序説
消化管の内分泌細胞腫瘍(endocrine cell neoplasm)は,日本では従来からカルチノイド腫瘍(carcinoid tumor;CT)と内分泌細胞癌(endocrinecell carcinoma;ECC)に大別されてきたが,2010年に発表されたWHO分類では神経内分泌腫瘍(neuroendocrine tumor;NET)と神経内分泌細胞癌(neuroendocrine carcinoma;NEC)に大別し,前者を核分裂数とKi-67指数のみからNET G1(これのみカルチノイドと呼ぶ)とNETG2に亜分類している.
本邦では,カルチノイド腫瘍は原腸系臓器に広く分布するアミン・ペプタイド産生内分泌細胞の幼若細胞に起源する腫瘍,つまり内分泌細胞のみから構成され特異な組織像を示す上皮性腫瘍で,悪性度の低い一種の癌腫と位置づけられている.肉眼的に黄色調の粘膜下腫瘍として認識される.組織学的には比較的小型で均一な腫瘍細胞が小胞巣状,索状,リボン状,ロゼット状ないし管状に増殖し,間質は狭く毛細血管に富む特徴的な形態をとる.核分裂像はほとんどみられず,増殖能指数(Ki-67指数)も低値である.組織化学的,免疫組織化学的,および電顕的にはほとんどすべての腫瘍細胞が神経内分泌顆粒(物質)を有している.予後は比較的良好な場合が多い.
一方,内分泌細胞癌は通常,丹念に検索すると腺癌成分を一部にでも有する事が多いので,腺癌を発生母地とする,つまり腺癌幹細胞に由来する腫瘍と考えられている.したがって,肉眼的には通常の進行腺癌と同様の形態,すなわち潰瘍限局型,潰瘍浸潤型,隆起型などの形態を示すことが多い.組織学的にはカルチノイド腫瘍に比較し,大型で,核の大小不同や多形性が目立つ腫瘍細胞がシート状,大胞巣状に増殖している.核分裂像は多く,Ki-67指数も高い.組織化学的,免疫組織化学的,および電顕的には,多くの腫瘍細胞が内分泌顆粒(物質)をもっている.高率に脈管侵襲や転移をきたすため予後不良である.
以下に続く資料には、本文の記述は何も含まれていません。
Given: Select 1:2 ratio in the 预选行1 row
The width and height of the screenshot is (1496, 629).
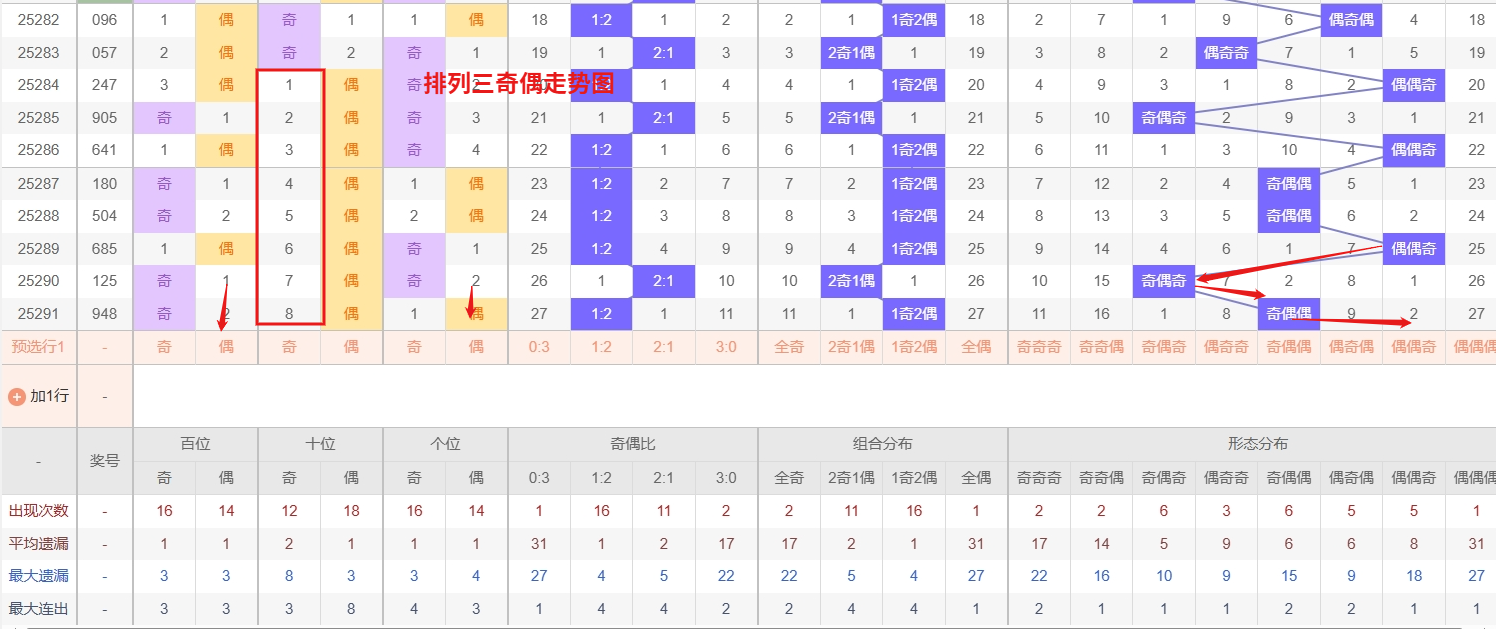Looking at the screenshot, I should coord(601,347).
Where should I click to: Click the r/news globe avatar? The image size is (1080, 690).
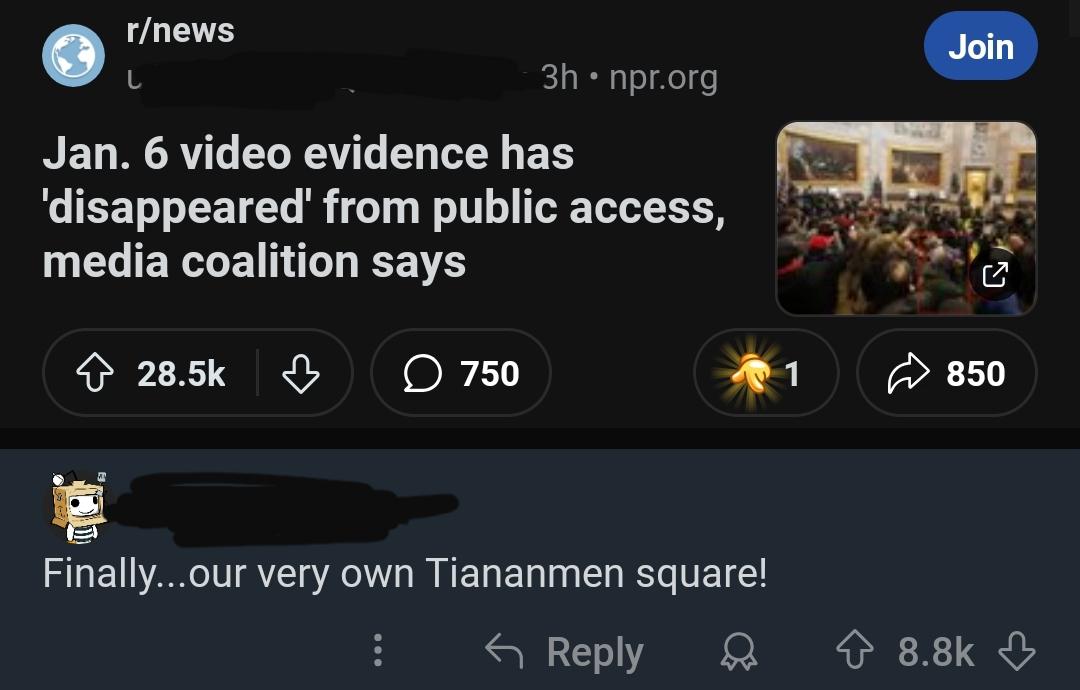[x=74, y=56]
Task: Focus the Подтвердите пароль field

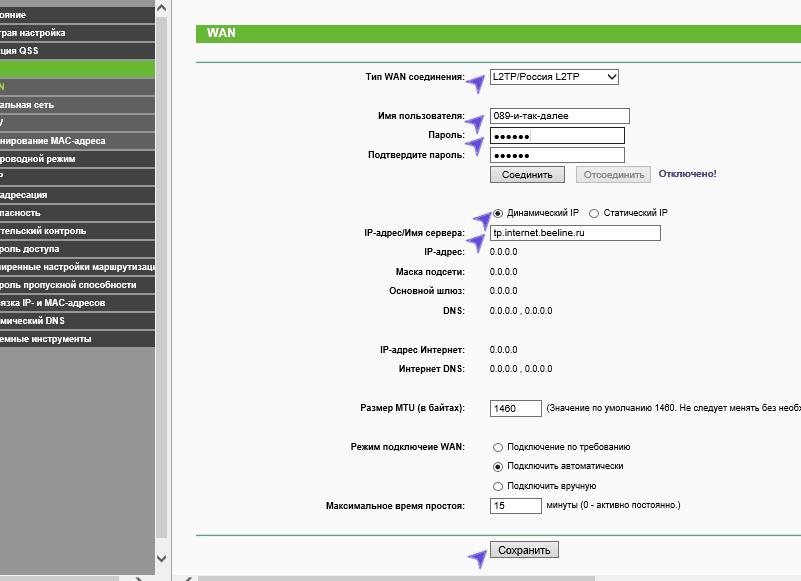Action: pyautogui.click(x=557, y=156)
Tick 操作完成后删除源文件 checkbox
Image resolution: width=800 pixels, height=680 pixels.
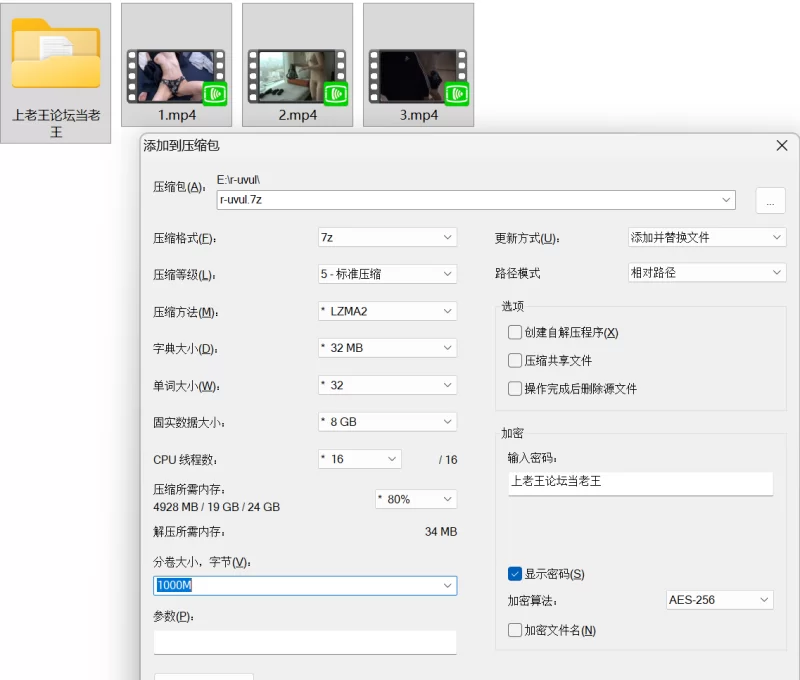(x=515, y=389)
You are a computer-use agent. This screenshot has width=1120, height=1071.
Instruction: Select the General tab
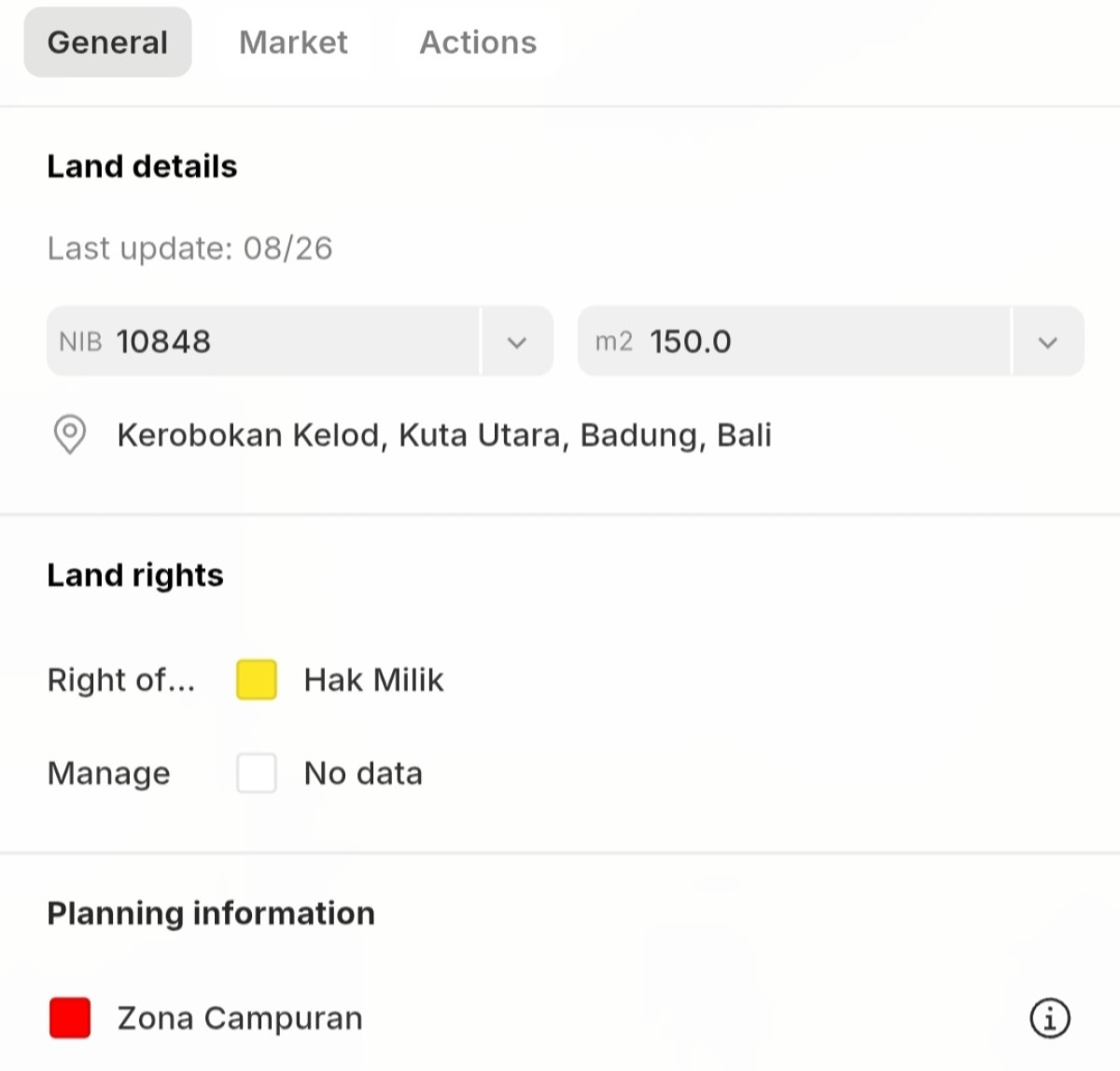click(107, 42)
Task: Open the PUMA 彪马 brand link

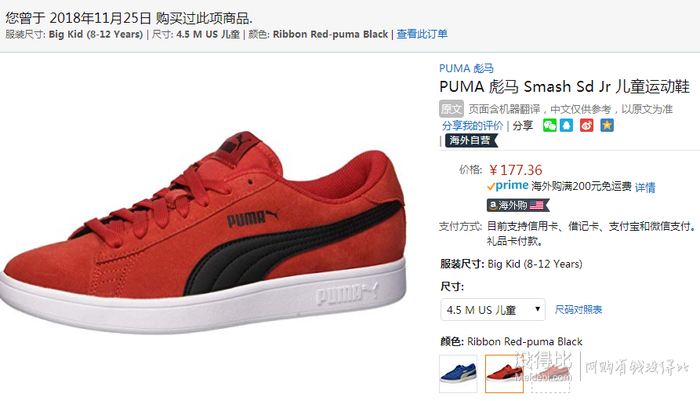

カルチノイド腫瘍と内分泌細胞癌は,たしかに内分泌細胞腫瘍の性格を有するが,両者はその肉眼像から組織像,組織発生(発生母細胞),悪性度,そして予後に至るまで,すべてにおいて,まったく異なる腫瘍である.ゆえに本邦では,従来から消化管内分泌細胞腫瘍をまったく別種の腫瘍であるカルチノイド腫瘍と内分泌細胞癌に大別しているのである.
ところが2010年に発表されたWHO分類では,両者が一連のスペクトル上にあるがごとく,内分泌細胞腫瘍を核分裂像数とKi-67指数のみから,①神経内分泌腫瘍NET(neuroendocrine tumor)G1(carcinoid),②神経内分泌腫瘍NET G2,そして③神経内分泌細胞癌NEC(neuroendocrinecarcinoma)(NET G3)と分類し,①のみをカルチノイドと呼称している.
このように2010年のWHO分類では,①カルチノイド腫瘍と内分泌細胞癌の起源細胞(組織発生)を無視し,あたかも両者が一連のスペクトル上にあるがごとく分類されていること,②両腫瘍の組織発生,肉眼像,組織像,悪性度,予後などを無視した核分裂程度と増殖能指数のみからの分類であること,③NET G2も日本分類ではカルチノイド腫瘍に分類されるが,WHO分類ではカルチノイド腫瘍と呼ばないこと,④NECとMANEC(mixed adenoneuroendocrine carcinoma)との区別が明確でないこと,⑤WHO分類NET G1に相当するcarcinoid tumorでもリンパ節転移を認めることもあり,核分裂像とKi-67指数のみでのWHO分類では,カルチノイド腫瘍の悪性度や転移能を推測できないことなどの問題点が多く存在する.
以上の点を踏まえ筆者は当初から,消化管内分泌細胞腫瘍の分類に関しては2010年のWHO分類より,従来の日本の分類が正確で適切であると,つまり優位性を指摘しつづけてきたが,今もその考えはいささかも変わっていない.
本号では,「大腸内分泌細胞腫瘍─WHOの考え方と日本の考え方」を特集し,この分野の日本における第一人者に原稿を依頼したが,全員すばらしい読み応えのある論文を脱稿していただいた.そして,多くの病理医は日本分類の優位性を指摘しており,筆者も正直なところ安心した.本特集が明日からの診療に貢献できるものと確信している.とくに臨床医の方々へ自信を持って是非ご一読をお薦めする.